Nearly illegible fine print ... in the next day's newspaper

In yesterday's Consumer Watch column about the fine print in auto ads, I responded to a complaint about an ad in last Monday's Philadelphia Inquirer.

I wrote that "mouse type" in print ads and the broadcast equivalent, fast-talking disclaimers before or after a radio or TV commercial, were longstanding problems in the marketing of autos (as well as other products), and had prompted numerous actions over the years by the Pennsylvania attorney general and others who monitor the marketplace. I concluded, though, that I'd seen far worse examples than what Dale Shaw complained about: the small-type phrase "with $2,000 cash or trade-in" alongside a $17,990 price for a used 2006 Volkswagen Passat.

Leave it to an eagle-eyed reader to point out one of those worse examples - in at least some editions of today's Philadelphia Inquirer. (In my paper, it ran on a page marked "PA F1.")

The Hopkins Ford ad lists a number of cars, and in big type touts an offer of zero-percent financing "plus $1,000 drive on us bonus cash or we'll pay for your gas up to 2007.*"

And what does that "*" refer to? Donald Bandera of South Philadelphia called to complain that he had no idea, because the footnote appears not only in tiny type - much smaller than the Passat ad's 8- or 9-point small print - but also in white print on a blue background.

I could barely make it out myself, with eyes that are 20-odd years younger than Bandera's, but finally found good enough light to focus: It's a disclaimer that says the no-interest financing is "in lieu of rebate" but compatible with the "drive on us" offer, and that explains how the gas offer works.

Printing in color isn't the easiest thing on newspaper presses.
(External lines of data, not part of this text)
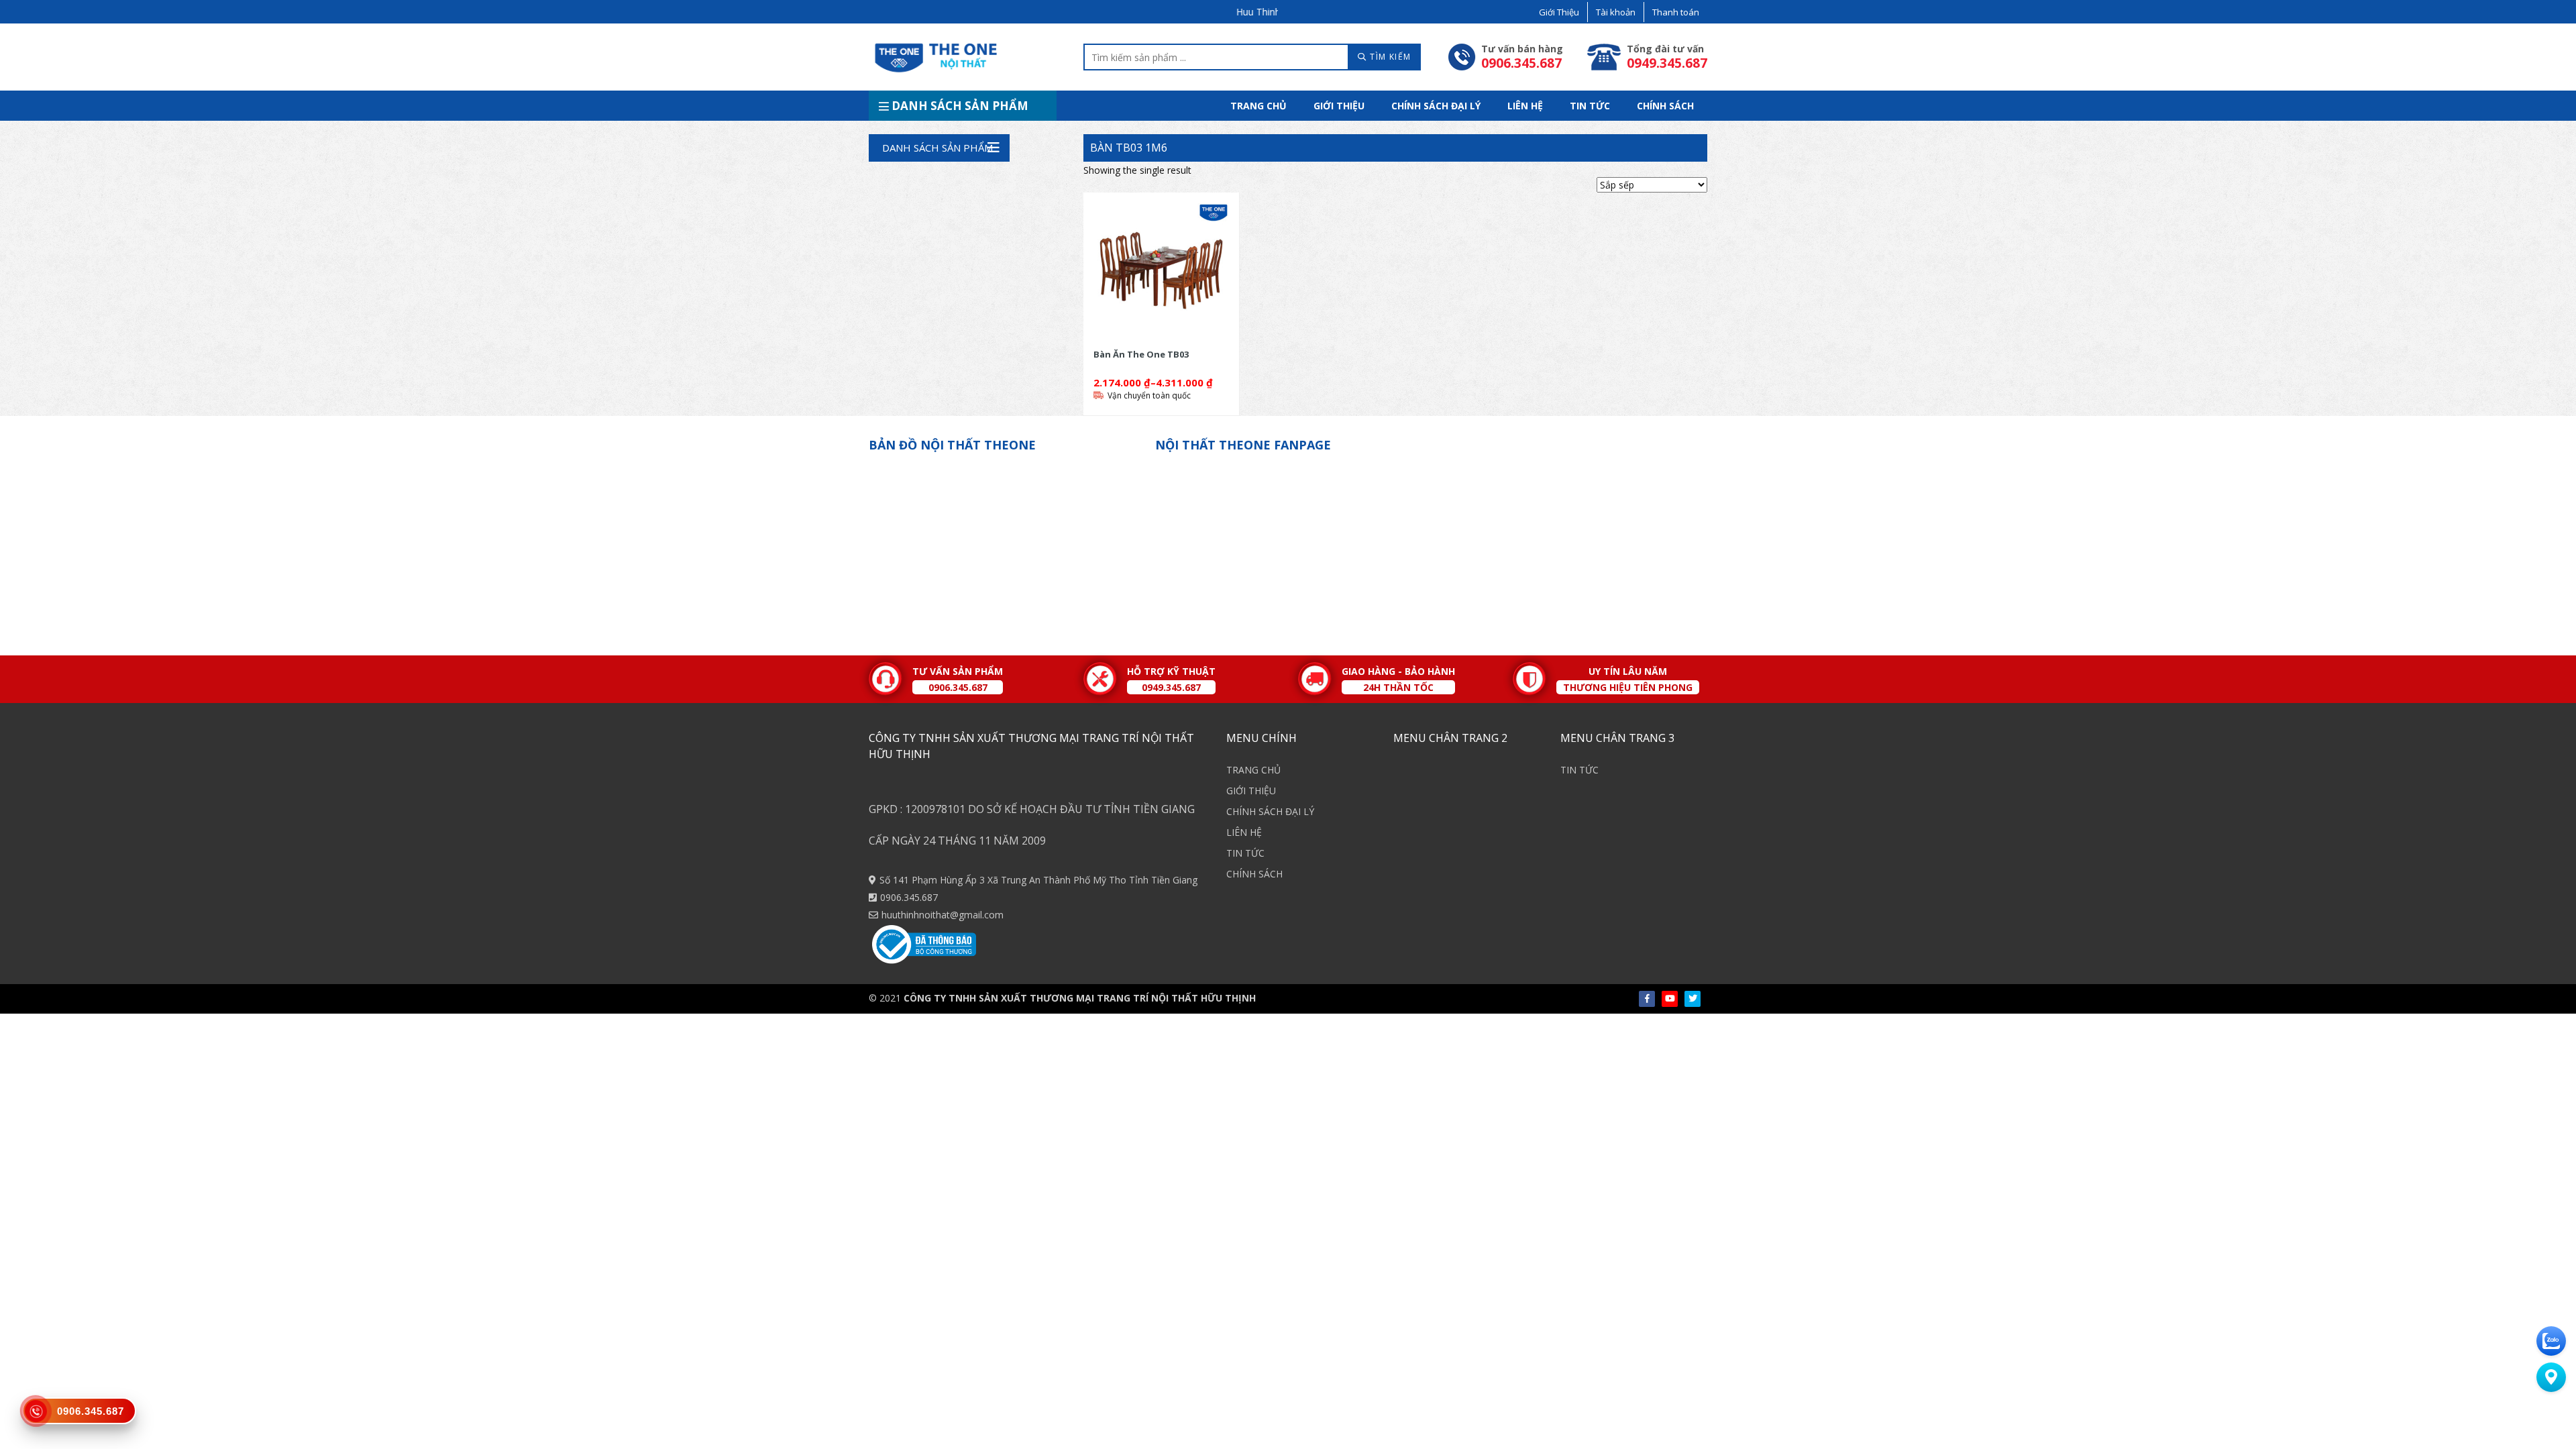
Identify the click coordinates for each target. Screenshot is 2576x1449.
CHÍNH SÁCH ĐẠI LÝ (1436, 105)
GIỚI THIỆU (1338, 105)
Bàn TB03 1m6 (1128, 147)
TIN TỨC (1590, 105)
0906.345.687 (909, 897)
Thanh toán (1675, 12)
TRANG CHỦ (1258, 105)
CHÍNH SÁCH (1665, 105)
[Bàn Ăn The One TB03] (1161, 270)
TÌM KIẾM (1389, 56)
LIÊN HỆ (1525, 105)
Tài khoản (1615, 12)
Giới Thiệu (1559, 12)
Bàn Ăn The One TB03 (1141, 354)
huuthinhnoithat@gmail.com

Perhaps this ad wasn't meant to be nearly illegible. If I get a response from Hopkins or our ad department, I'll post it here.

For now, it's worth noting that Bandera assumes otherwise, and it's hard to argue with his determination to exercise a healthy skepticism in a competitive market.

"I’m looking around for a car, but I’d never buy one with an ad like that," he told me. "As soon as I see that, that’s like a flag. "I don’t know what they’re trying to hide."

Maybe nothing, or at least nothing surprising. But if Bandera can't read it, even after trying a magnifying glass, how would he ever know?